Why does Jesus walk on water? Perhaps it was just a conveniently quick transit across the lake after the disciples got in the boat and left without him. If so, why not fly? Or some other mode of transport? Perhaps Jesus just walks on water because he can.

Jesus’ miraculous transit is given no significance by the gospel writer other than a rebuke to the crowd in verse 26. We do not read here about Jesus’ time of prayer with his Father. His super-natural power to defy the laws of nature is not commented upon, other than Jesus comforting his frightened disciples in the boat. This is not a ‘sign’, as such. Instead, giving the crowd ‘the slip’ allows Jesus in verse 26 to make his diagnostic comment– ‘you only want free food.’

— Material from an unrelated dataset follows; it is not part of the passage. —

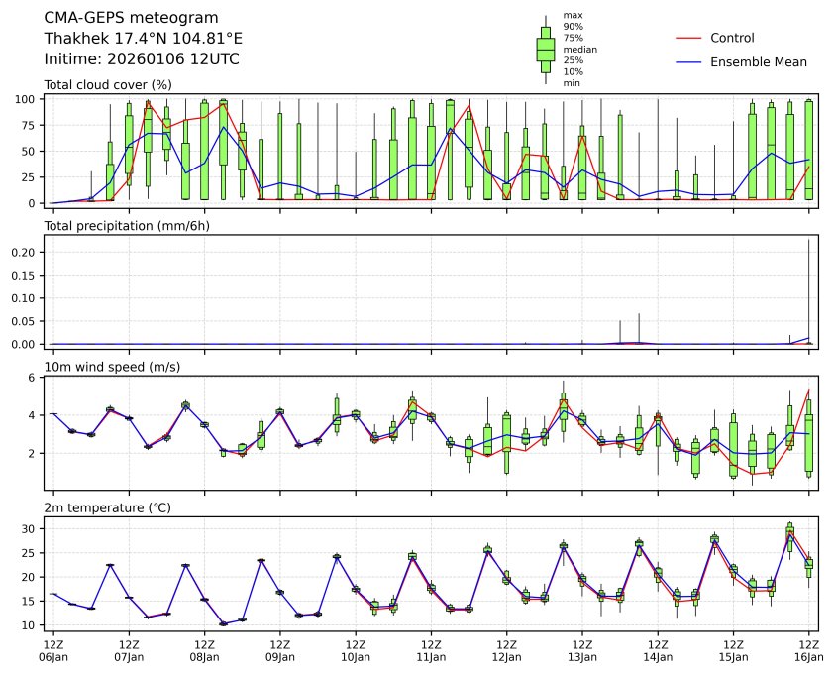This screenshot has height=674, width=835.
Task: Click the box-plot legend icon
Action: coord(545,50)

Jesus warns the crowd that they have ignored his other signs, which point to God’s kingdom and its king. They seem only to be self-interested– they like the free food. Instead, they should be ‘working’ for the food that endures to eternal life.

This ‘free bread’ versus ‘toiling for bread’ has an echo of John 4:13-15. Jesus engaged the woman at the well by promising her a source of water that would well up into eternal life. Here the crowd are engaged with food that will not spoil (like yesterday’s manna) but will endure into eternal life. So throughout John 6 Jesus repeatedly refers to ‘bread’ as the staple of life. It’s what we need to live. We hunger for it. We toil for it because, without it, we starve. And Jesus wants us to know that he is ‘the bread of life’.

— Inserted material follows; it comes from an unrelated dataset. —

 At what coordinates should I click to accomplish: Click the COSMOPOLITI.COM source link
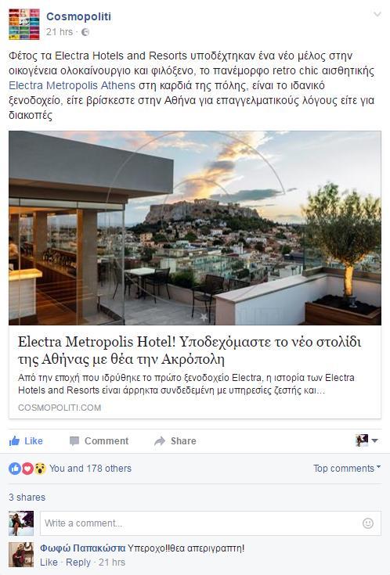[60, 408]
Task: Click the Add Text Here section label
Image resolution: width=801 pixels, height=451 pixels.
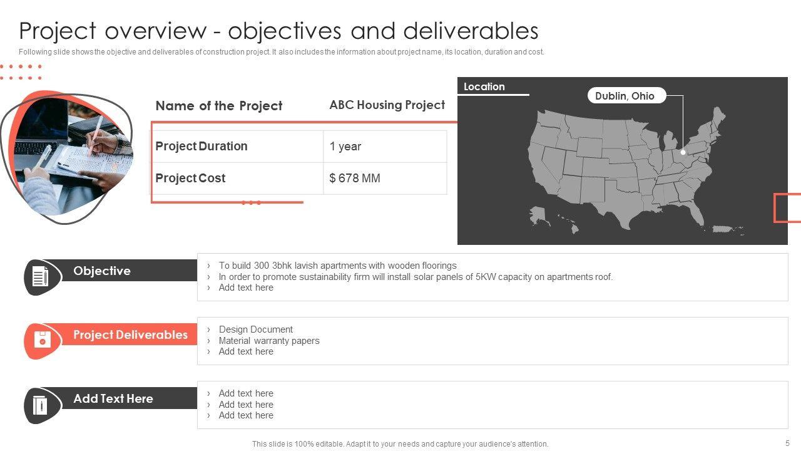Action: [x=113, y=398]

Lord Jesus, I spend my energy chasing many things. My life is crowded with many competing priorities. Please change my thinking so that I recognise you as the bread of life. Without you, I will starve. Give me an attentiveness to the spiritual hunger that you put within me. Give me a desire to feast upon you– the bread that endures to eternal life– so that all the priorities settle below you, in their proper place. Amen.